This is the key block in the transformer architecture. We’ve already seen what an attention block is. Remember that the output of an attention block was determined by the user and it was the length of v’s. What a multi-attention head is basically you run several attention heads in parallel (they all take the same inputs). Then we take all their outputs and simply concatenate them. It looks something like this: 

Multi-head attention. Image by author 

Keep in mind the arrows going from v1 -> v1h1 are linear layers — there’s a matrix on each arrow that transforms. I just did not show them to avoid clutter. 

What is going on here is that we are generating the same key, query and values for each of the heads. But then we are basically applying a linear transformation on top of that (separately to each k,q,v and separately for each head) before we use those k,q,v values. This extra layer did not exist in self attention. 

A side note is that to me, this is a slightly surprising way of creating a multi-headed attention. For example, why not create separate Wk,Wq,Wv matrices for each of the heads rather than adding a new layer and sharing these weights. Let me know if you know — I really have no idea. 

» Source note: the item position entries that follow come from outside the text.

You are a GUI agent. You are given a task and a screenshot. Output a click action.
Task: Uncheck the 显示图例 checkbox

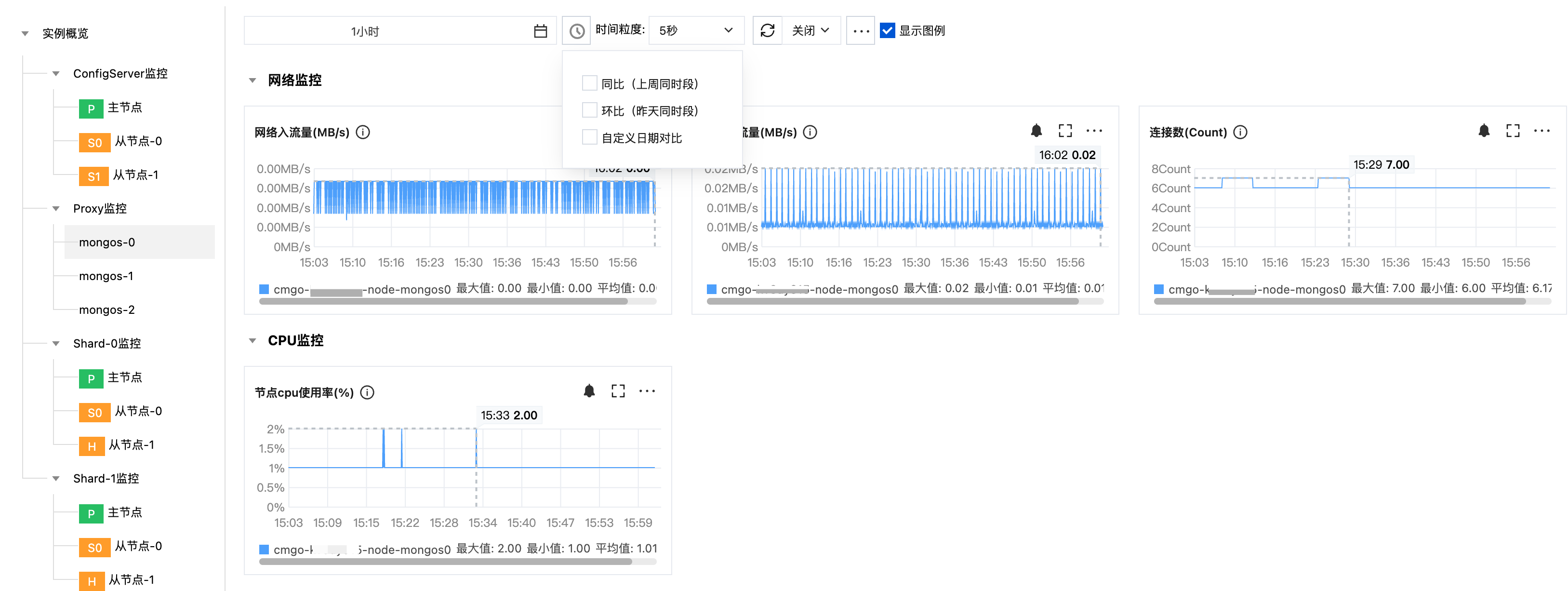pos(888,30)
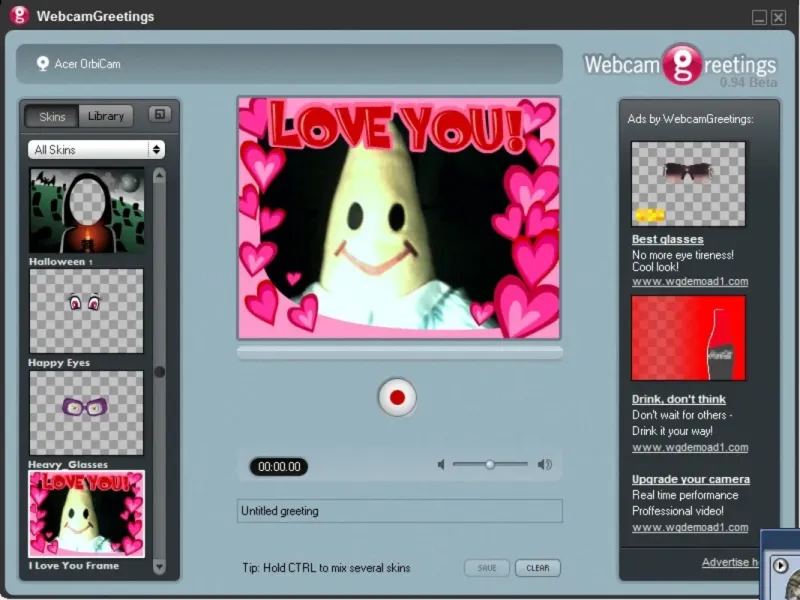Click the WebcamGreetings logo in the title bar
This screenshot has height=600, width=800.
19,16
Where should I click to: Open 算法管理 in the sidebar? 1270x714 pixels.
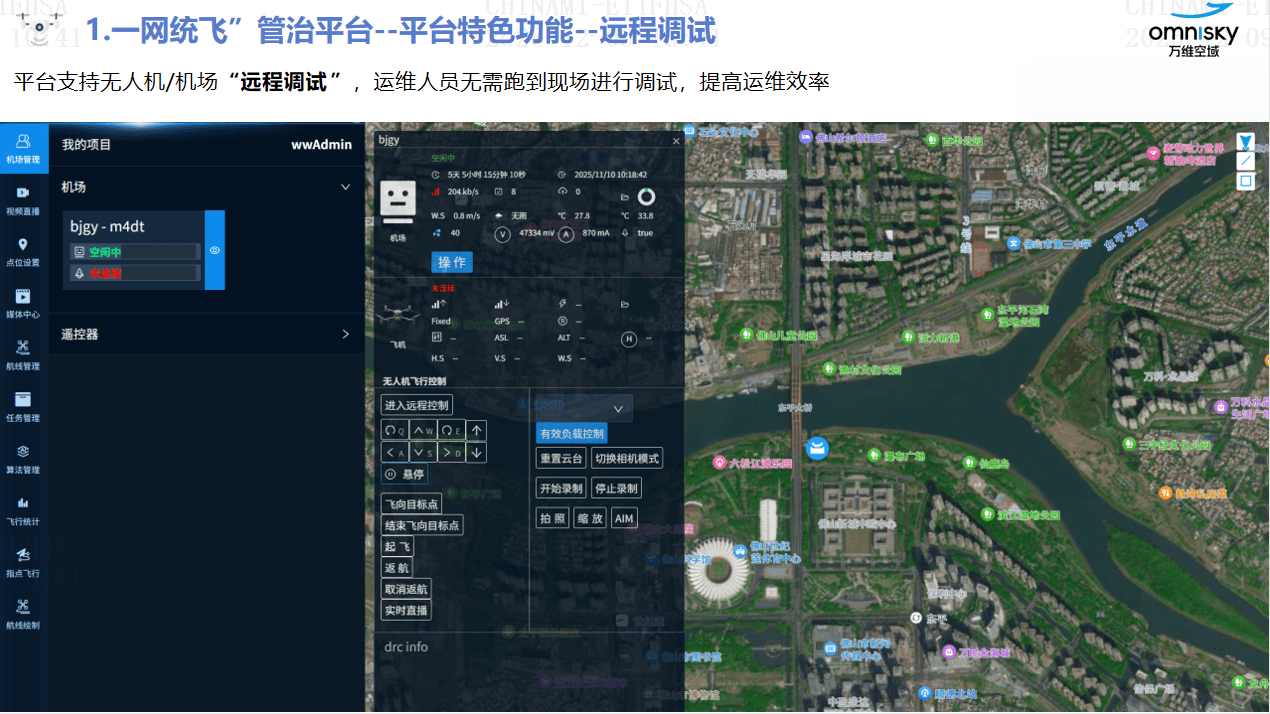click(x=23, y=458)
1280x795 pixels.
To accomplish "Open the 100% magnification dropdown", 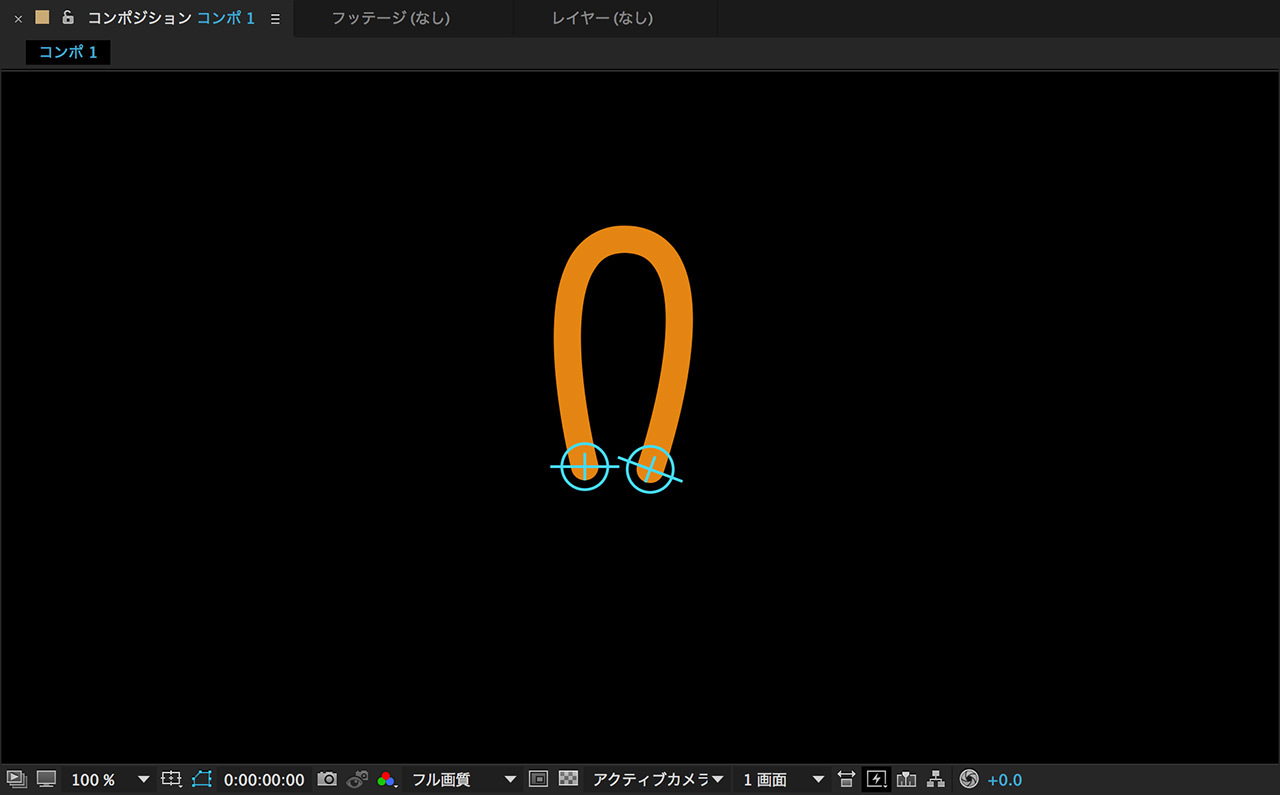I will coord(108,779).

Positional encoding and embedding 

We briefly talked about the motivation for using positional encoding in the self-attention section. What are these? While the picture shows positional encoding, using a positional embedding is more common than using an encoding. As such we talk about a common positional embedding here but the appendix also covers positional encoding used in the original paper. A positional embedding is no different than any other embedding except that instead of embedding the word vocabulary we will embed numbers 1, 2, 3 etc. So this embedding is a matrix of the same length as word embedding, and each column corresponds to a number. That’s really all there is to it. 

The GPT architecture 

Let’s talk about the GPT architecture. This is what is used in most GPT models (with variation across). If you have been following the article thus far, this should be fairly trivial to understand. Using the box notation, this is what the architecture looks like at high level: 

The GPT Architecture. Image by author 

At this point, other than the “GPT Transformer Block” all the other blocks have been discussed in great detail. The + sign here simply means that the two vectors are added together (which means the two embeddings must be the same size). Let’s look at this GPT Transformer Block: 

And that’s pretty much it. It is called “transformer” here because it is derived from and is a type of transformer — which is an architecture we will look at in the next section. This doesn’t affect understanding as we’ve already covered all the building blocks shown here before. Let’s recap everything we’ve covered so far building up to this GPT architecture: 

  • We saw how neural nets take numbers and output other numbers and have weights as parameters which can be trained 
  • We can attach interpretations to these input/output numbers and give real world meaning to a neural network 
  • We can chain neural networks to create bigger ones, and we can call each one a “block” and denote it with a box to make diagrams easier. Each block still does the same thing, take in a bunch of numbers and output other bunch of numbers 
  • We learned a lot of different types of blocks that serve different purposes 
  • GPT is just a special arrangement of these blocks that is shown above with an interpretation that we discussed in Part 1 

Modifications have been made over time to this as companies have built up to powerful modern LLMs, but the basic remains the same. 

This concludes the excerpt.